I knew I’d taken another leap toward insanity when I stared into the dresser drawer, the one dedicated to denim, saw six pairs of nearly identical blue jeans and thought: “Hmmm, maybe it's time to spring for another pair of blue jeans.”
And it’s true. I do need another pair.
I have my church blue jeans, my casual dress up blue jeans, my outdoor work blue jeans, and my trusty bar blue jeans (three pair).
It’s another reminder of the ways I don’t measure up to the old man.
Daddy never wore blue jeans.
He was an optician, a profession that doesn’t exactly stack up with lumberjacks and oil derrick leathernecks on the hombre scale.
But the man had style. He was always careful about his appearance and paid attention to how he looked. No matter the task, he always managed to wear spiffy clothing -- or at least half of him did. I’ll never forget the times I’d see him, shirtless, hunkering down in the garden out back, a posture that inevitably led to him unintentionally mooning the neighbors as he labored over the sprawl of zucchini.
I never got to ask him, he died in 2004, why he didn’t own jeans. But I suspect I know the answer: He thought they made him look poor.
I believe men from his august generation, the ones like my Dad who grew up poor, spent their lives trying to ensure they never looked it.
Sadly, my generation does the opposite.
I know many fine and dandy attorneys and bankers who dress as if they were as financially inconsequential as, well, underemployed freelance writers.
They never touch a lawn mower or a chain saw, yet they forever dress during their social time as if they were about to go dig a ditch.
Me, I enjoy outdoor work, but it’s ridiculous to own six pairs of blue jeans when all most of them do is protect my butt from an angry spring on poorly upholstered stool 7 down at the neighborhood tavern.
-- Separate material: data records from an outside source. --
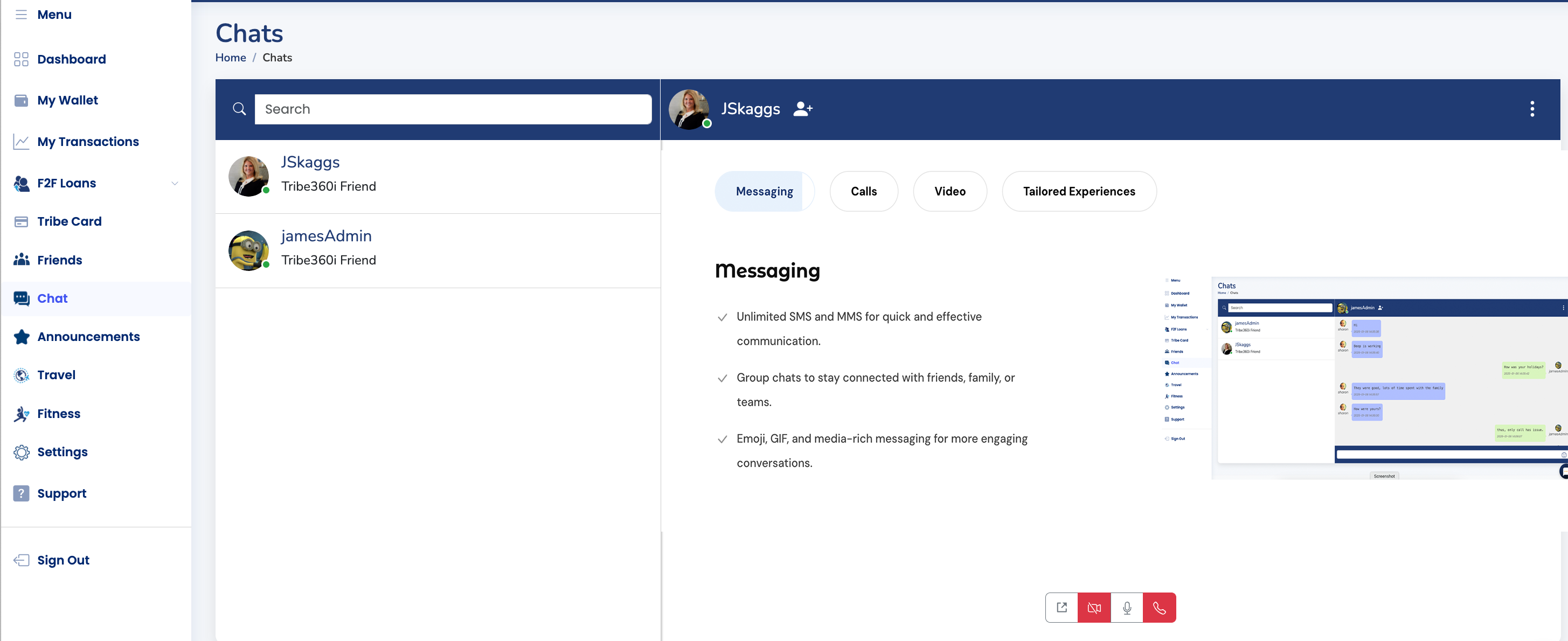The image size is (1568, 641).
Task: Mute the microphone
Action: pos(1127,607)
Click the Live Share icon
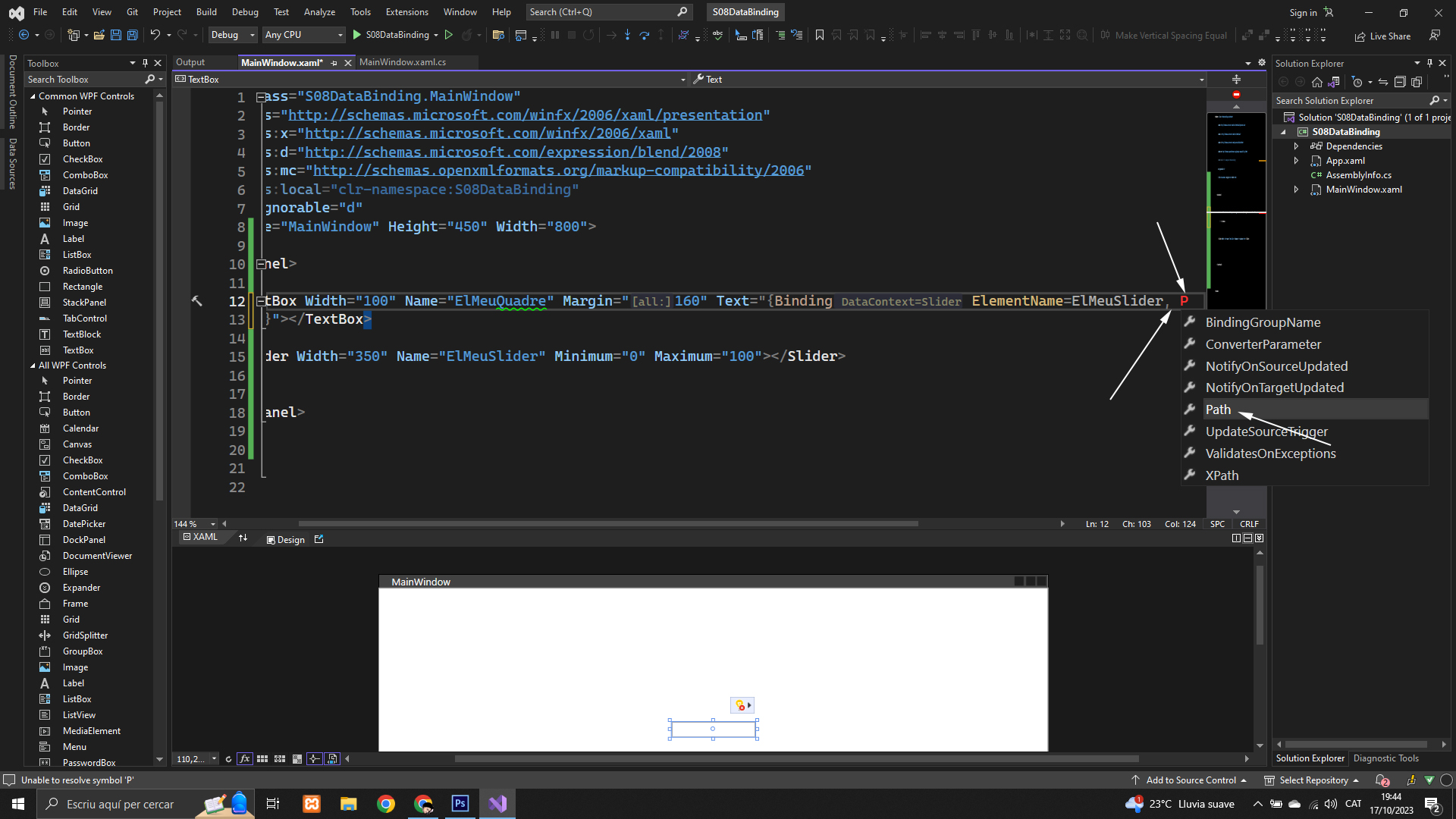 coord(1360,36)
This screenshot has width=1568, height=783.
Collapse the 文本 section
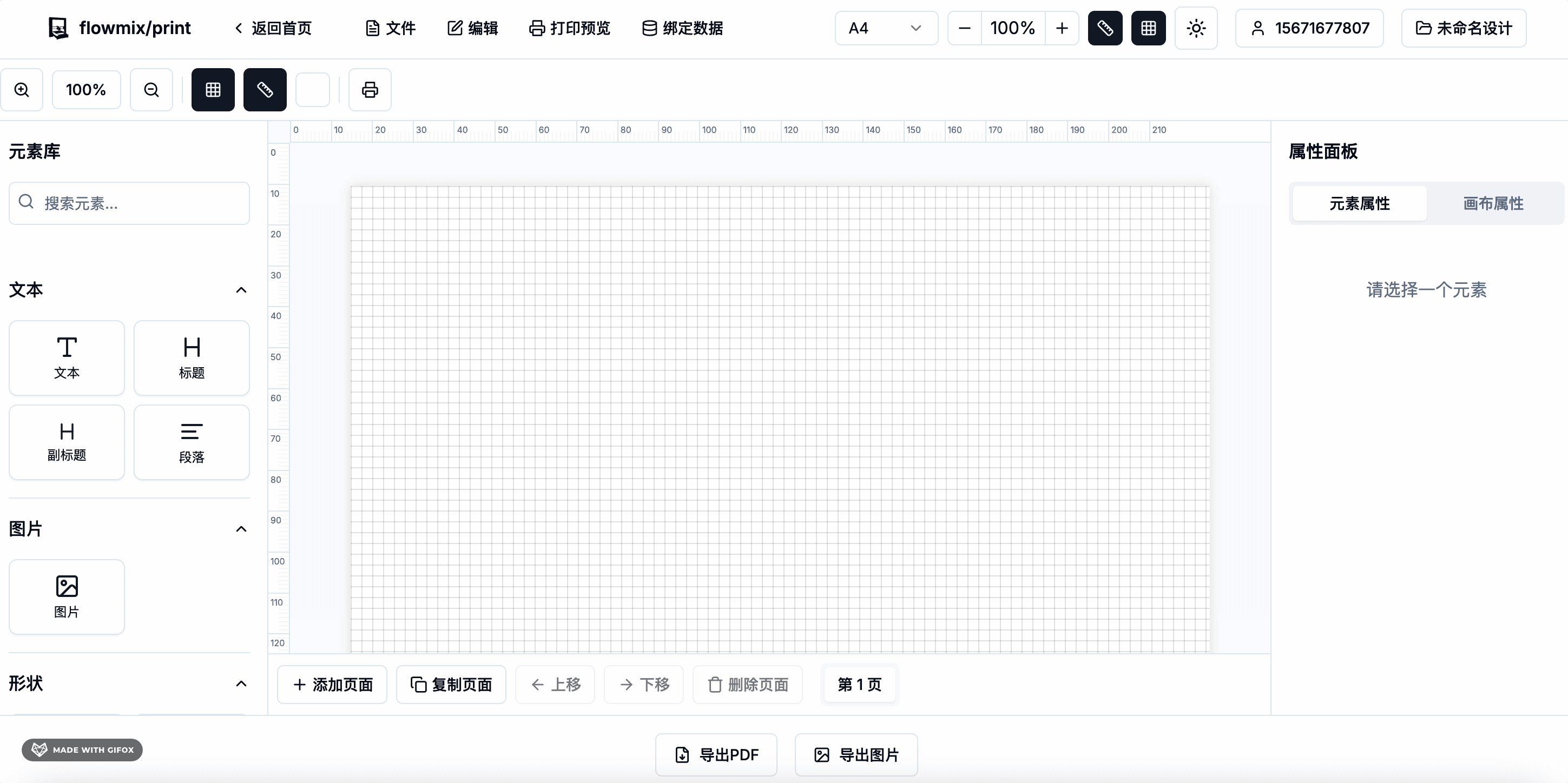tap(241, 290)
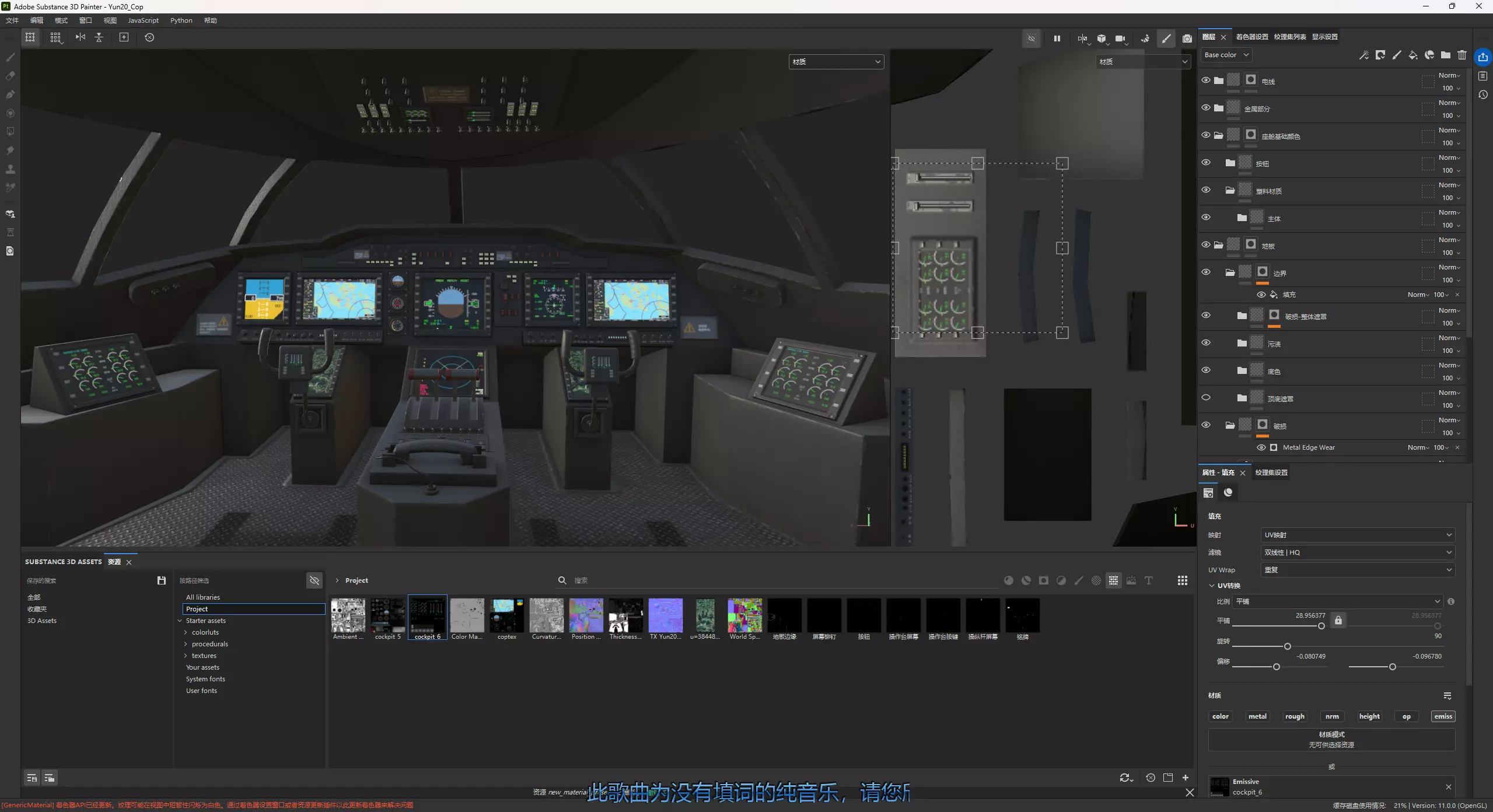Click the export textures icon at right edge
This screenshot has width=1493, height=812.
[x=1482, y=57]
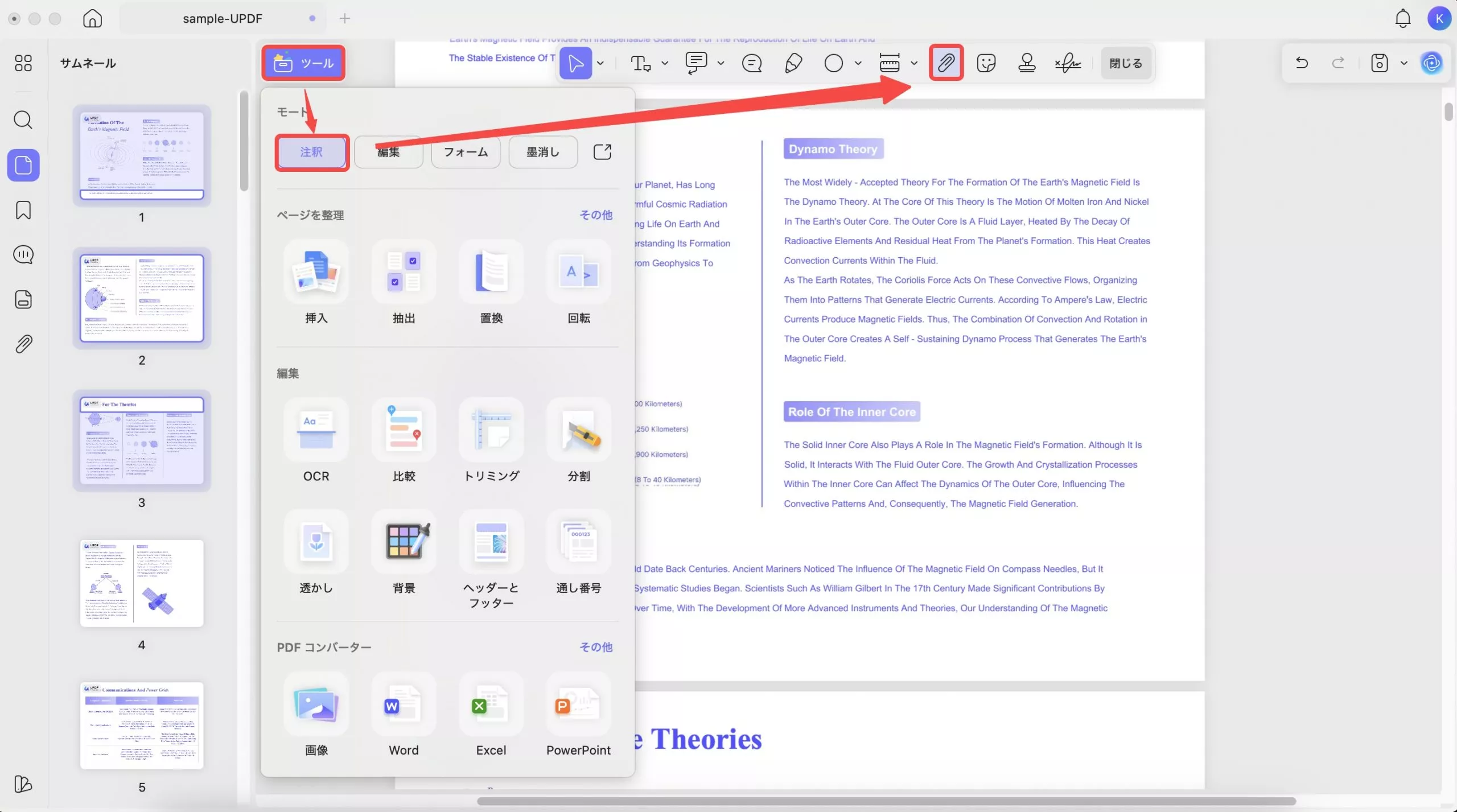Viewport: 1457px width, 812px height.
Task: Select page 3 thumbnail
Action: pyautogui.click(x=142, y=441)

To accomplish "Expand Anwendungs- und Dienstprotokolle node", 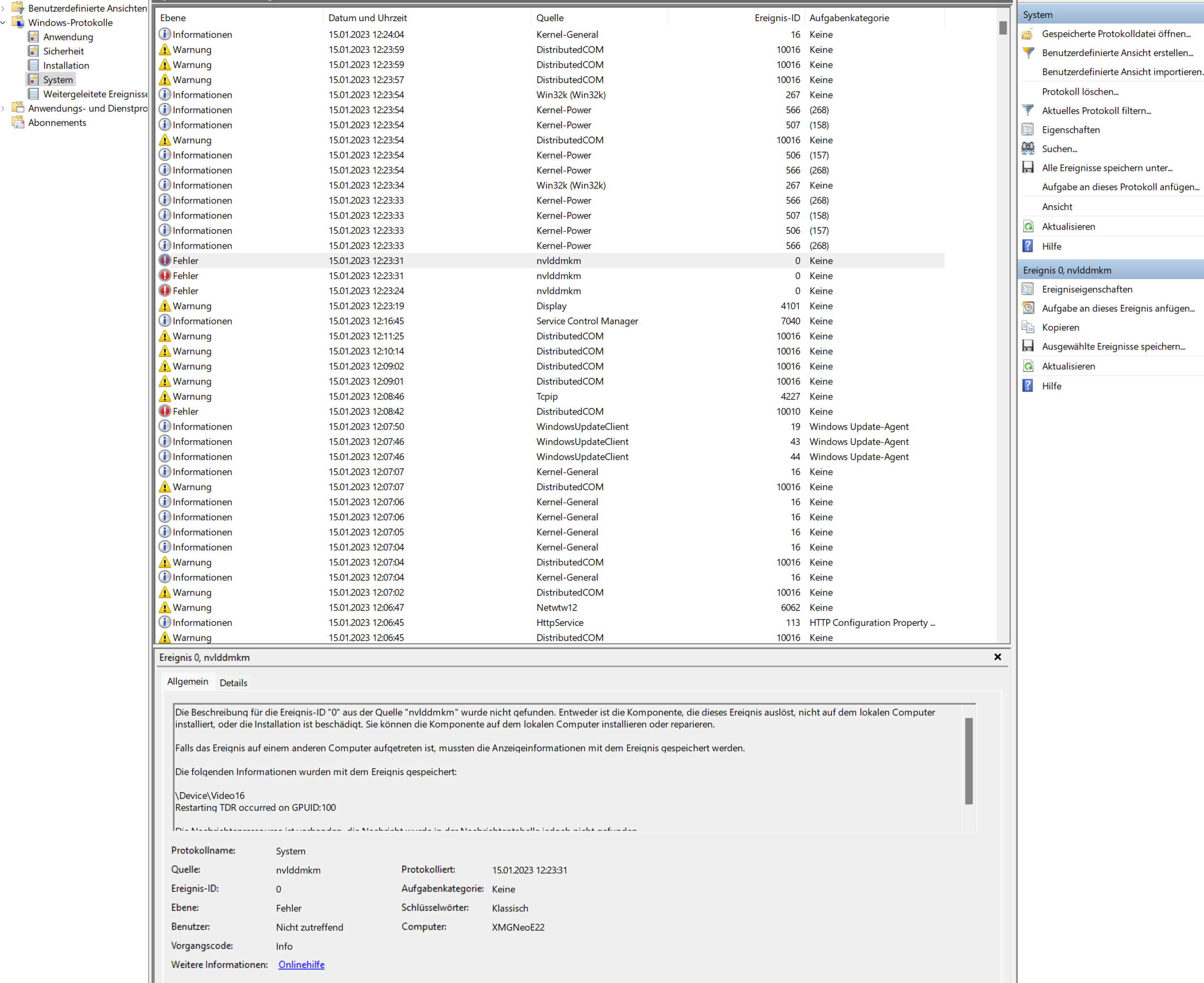I will [x=4, y=108].
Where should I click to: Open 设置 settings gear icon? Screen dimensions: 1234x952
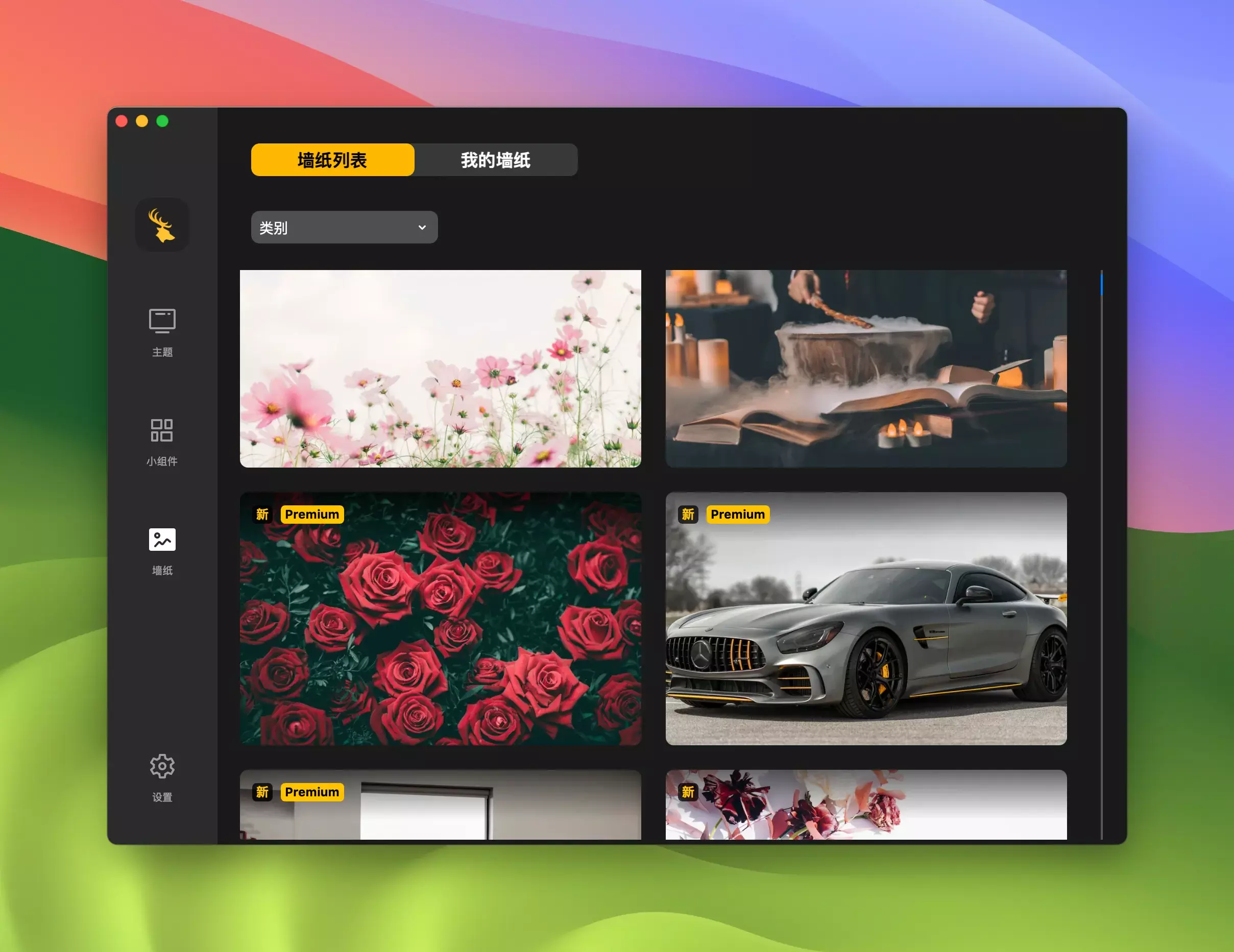click(x=162, y=766)
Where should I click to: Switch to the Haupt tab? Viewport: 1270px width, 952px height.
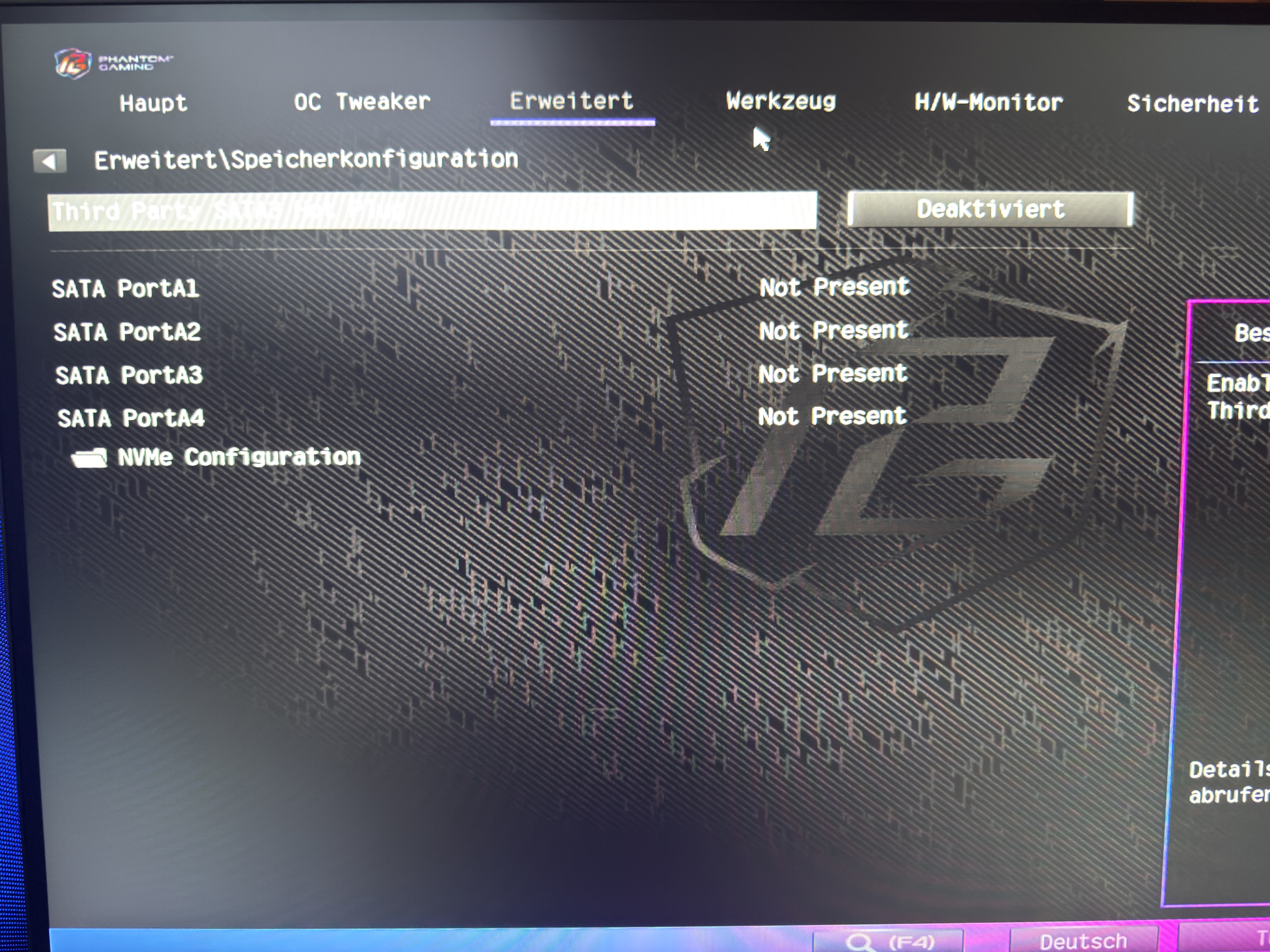click(x=153, y=103)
It’s an undeniable pity that as us men have gotten softer, our clothes have gotten tougher.
The toughest Americans ever, the continent conquerors who labored under Lewis & Clark, robed themselves, not in rugged blue jeans and steel-toed boots, but in animal skin and mocassins. They didn’t practice yoga, engage in team building exercises or require therapeutic counseling when a supply raft dashed against the rocks and sank all their jerky.
But just listen to the bitching in any airport from men in designer jeans who become incensed that United Airlines is charging them an extra $50 to tote their golf sticks cross country to Palm Springs for five days of desert recreation.
And, here’s a secret: Blue jeans, even the posh ones, aren’t all the comfortable. They’re stiff. There’s no give. They bind in places no real man likes to be bound.
It’s a true triumph of marketing that Americans spend about $14 billion on blue jeans each year. If the pants are so durable, how come every year we keep needing to purchase more and more of them?
I suppose we have James Dean to blame for all this. It was him in the 1955 movie “Rebel Without a Cause” that started the transformation that led jeans from jeans being a perfectly utilitarian article of clothing to items of gaudy fashion that retail for hundreds of dollars.
There should be some sort of study about how the rise of the blue jean has coincided with the decline of the men who wear them.
I’d do it myself, but I need to rush out to the department store and buy a fourth pair of bar jeans before lunch.
The baseball playoffs start today and that means plenty of bar time. I don’t want risk having to set my soft ass down on stool 7 without the manly protection of a really tough garment that’s up to the task.